▶ [What to work on] Arrange the records from the line containing "the Kobo button" to the line containing "click(x=112, y=201)", both included, as a numbered list. Omit any blank lines.
----------------------------------------
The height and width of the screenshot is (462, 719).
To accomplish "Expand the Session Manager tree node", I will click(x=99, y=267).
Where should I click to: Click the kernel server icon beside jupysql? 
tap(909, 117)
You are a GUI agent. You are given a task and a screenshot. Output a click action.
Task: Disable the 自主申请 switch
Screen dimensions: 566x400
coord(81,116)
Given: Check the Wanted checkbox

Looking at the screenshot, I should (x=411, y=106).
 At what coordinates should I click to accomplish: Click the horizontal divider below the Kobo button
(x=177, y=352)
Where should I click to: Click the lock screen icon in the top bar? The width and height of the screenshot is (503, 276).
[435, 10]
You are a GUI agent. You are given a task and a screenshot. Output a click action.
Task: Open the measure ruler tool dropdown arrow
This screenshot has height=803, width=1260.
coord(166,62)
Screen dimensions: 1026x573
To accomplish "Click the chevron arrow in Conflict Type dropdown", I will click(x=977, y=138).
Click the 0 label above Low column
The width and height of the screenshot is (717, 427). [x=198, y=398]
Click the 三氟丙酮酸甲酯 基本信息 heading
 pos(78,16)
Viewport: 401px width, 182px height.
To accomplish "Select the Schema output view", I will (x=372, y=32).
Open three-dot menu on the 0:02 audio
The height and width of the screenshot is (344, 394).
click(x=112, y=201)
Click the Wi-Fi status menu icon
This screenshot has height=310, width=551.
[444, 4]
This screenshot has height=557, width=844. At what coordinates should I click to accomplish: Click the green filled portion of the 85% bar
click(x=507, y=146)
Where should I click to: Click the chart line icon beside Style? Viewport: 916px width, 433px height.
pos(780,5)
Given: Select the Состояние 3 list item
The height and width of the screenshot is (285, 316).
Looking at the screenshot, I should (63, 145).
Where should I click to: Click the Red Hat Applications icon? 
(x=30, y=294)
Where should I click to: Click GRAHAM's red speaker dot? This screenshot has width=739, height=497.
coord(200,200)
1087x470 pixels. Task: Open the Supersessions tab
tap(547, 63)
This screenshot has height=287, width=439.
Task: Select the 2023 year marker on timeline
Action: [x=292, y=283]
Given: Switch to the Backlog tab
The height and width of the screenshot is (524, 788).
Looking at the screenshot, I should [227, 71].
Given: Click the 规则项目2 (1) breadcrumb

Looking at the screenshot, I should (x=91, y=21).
----------------------------------------
▶ [Result]
1.  At what coordinates should I click to accomplish: Click the horizontal divider below the Kobo button
2. (x=177, y=352)
3. Where should I click to: Click the lock screen icon in the top bar? The width and height of the screenshot is (503, 276).
4. [435, 10]
5. You are a GUI agent. You are given a task and a screenshot. Output a click action.
6. Task: Open the measure ruler tool dropdown arrow
7. This screenshot has height=803, width=1260.
8. coord(166,62)
9. Screen dimensions: 1026x573
10. To accomplish "Click the chevron arrow in Conflict Type dropdown", I will click(x=977, y=138).
11. Click the 0 label above Low column
12. The width and height of the screenshot is (717, 427). [x=198, y=398]
13. Click the 三氟丙酮酸甲酯 基本信息 heading
14.  pos(78,16)
15. Viewport: 401px width, 182px height.
16. To accomplish "Select the Schema output view", I will (x=372, y=32).
17. Open three-dot menu on the 0:02 audio
18. The height and width of the screenshot is (344, 394).
19. click(x=112, y=201)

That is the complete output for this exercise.